Anweisung A
Geben Sie aus dem Ausgangstext den Abschnitt von "Leitsatz (redaktionell)" bis einschließlich "Zeitraum zu erheben." wortgetreu wieder.
Anweisung B
Welche Jahre nennt der Ausgangstext als Streitjahre?

Ausgangstext
● ● ● ● ●
Entscheidungsstichwort (Thema)

Keine Verfassungswidrigkeit des Solidaritätszuschlages

 

Leitsatz (redaktionell)

Die Erhebung des Solidaritätszuschlages für die Jahre 1999 - 2002 ist verfassungsgemäß.

Es ist von Verfassungs wegen nicht geboten, eine Ergänzungsabgabe von vornherein zu befristen oder sie nur für einen kurzen Zeitraum zu erheben.

Die Erhebung des Solidaritätszuschlages führt zu keiner Überschreitung einer verfassungsrechtlichen Obergrenze an zumutbaren Belastungen.

 

Normenkette

AO § 351 Abs. 1; SolzG

 

Nachgehend

BFH (Urteil vom 20.02.2024; Aktenzeichen IX R 27/23 (II R 27/15))

 

Tatbestand

Streitig ist, ob das Solidaritätszuschlaggesetz 1995 in der für die Streitjahre 1999 bis 2002 geltenden Fassung verfassungswidrig ist.
● ● ● ● ●
Bereitgestellte Daten
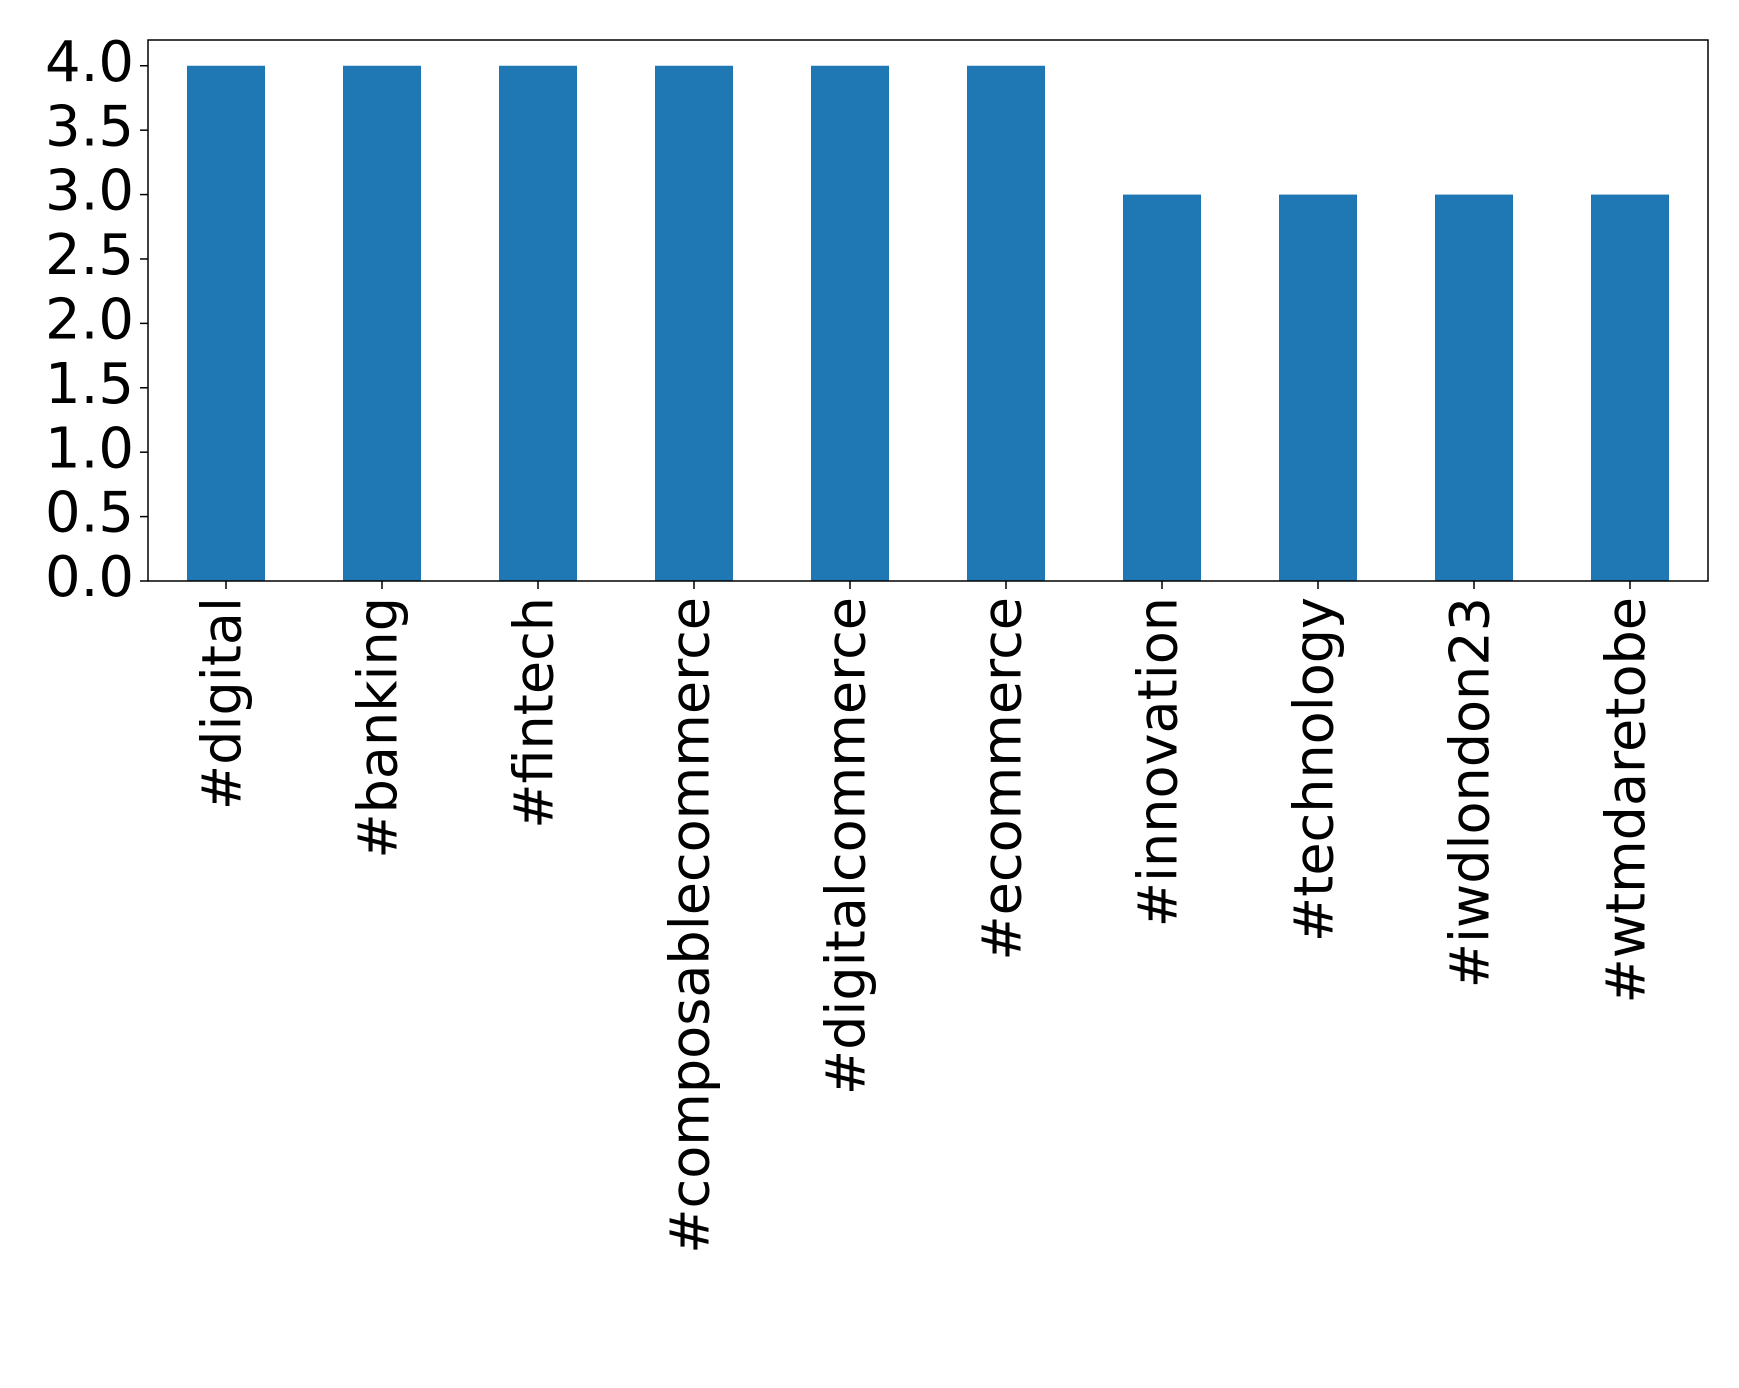 This screenshot has width=1739, height=1388. I want to click on x-tick-label: #banking, so click(378, 728).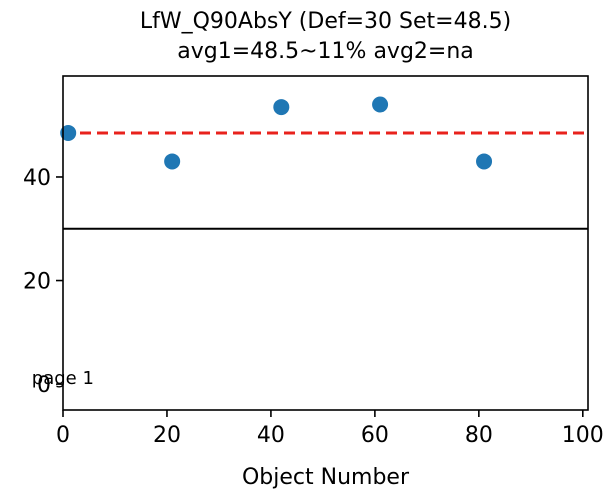 This screenshot has width=614, height=492. What do you see at coordinates (326, 52) in the screenshot?
I see `chart-title-line-2: avg1=48.5~11% avg2=na` at bounding box center [326, 52].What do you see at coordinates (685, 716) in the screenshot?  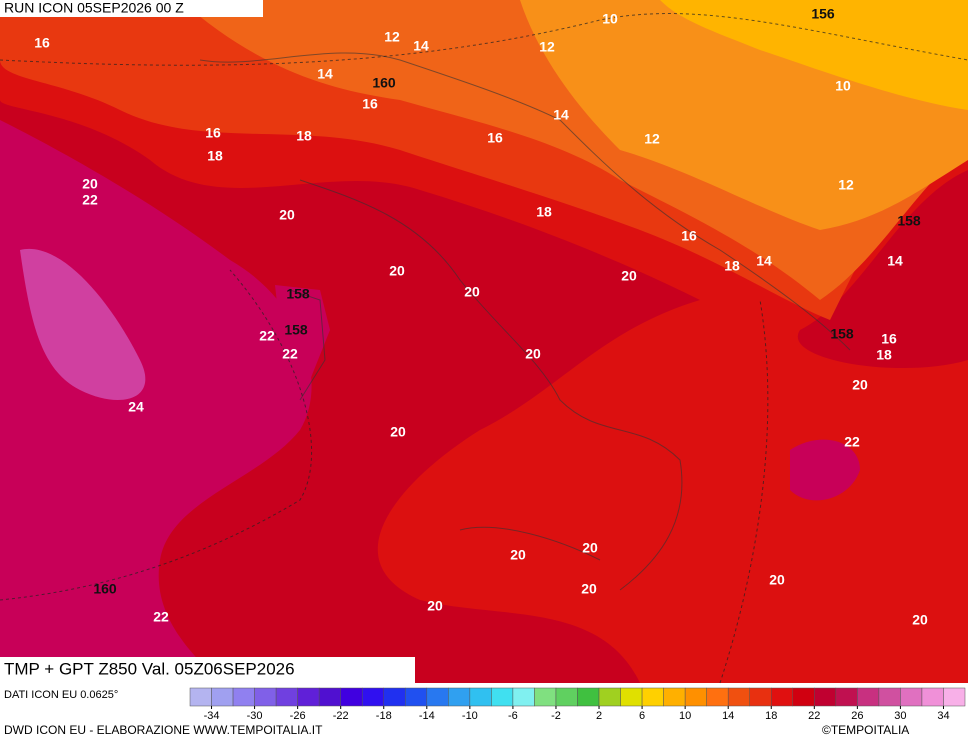 I see `colorbar-tick-label: 10` at bounding box center [685, 716].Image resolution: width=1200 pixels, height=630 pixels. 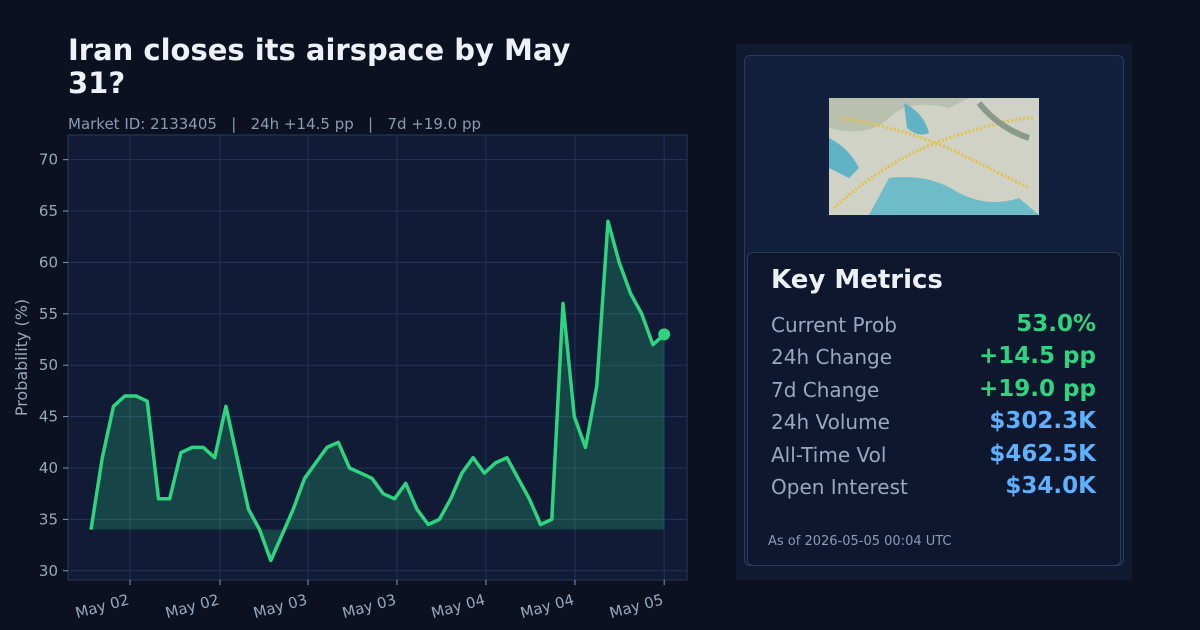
● ● ● ● ●
Antwort A
Leitsatz (redaktionell)

Die Erhebung des Solidaritätszuschlages für die Jahre 1999 - 2002 ist verfassungsgemäß.

Es ist von Verfassungs wegen nicht geboten, eine Ergänzungsabgabe von vornherein zu befristen oder sie nur für einen kurzen Zeitraum zu erheben.

Antwort B
Die Streitjahre sind 1999 bis 2002.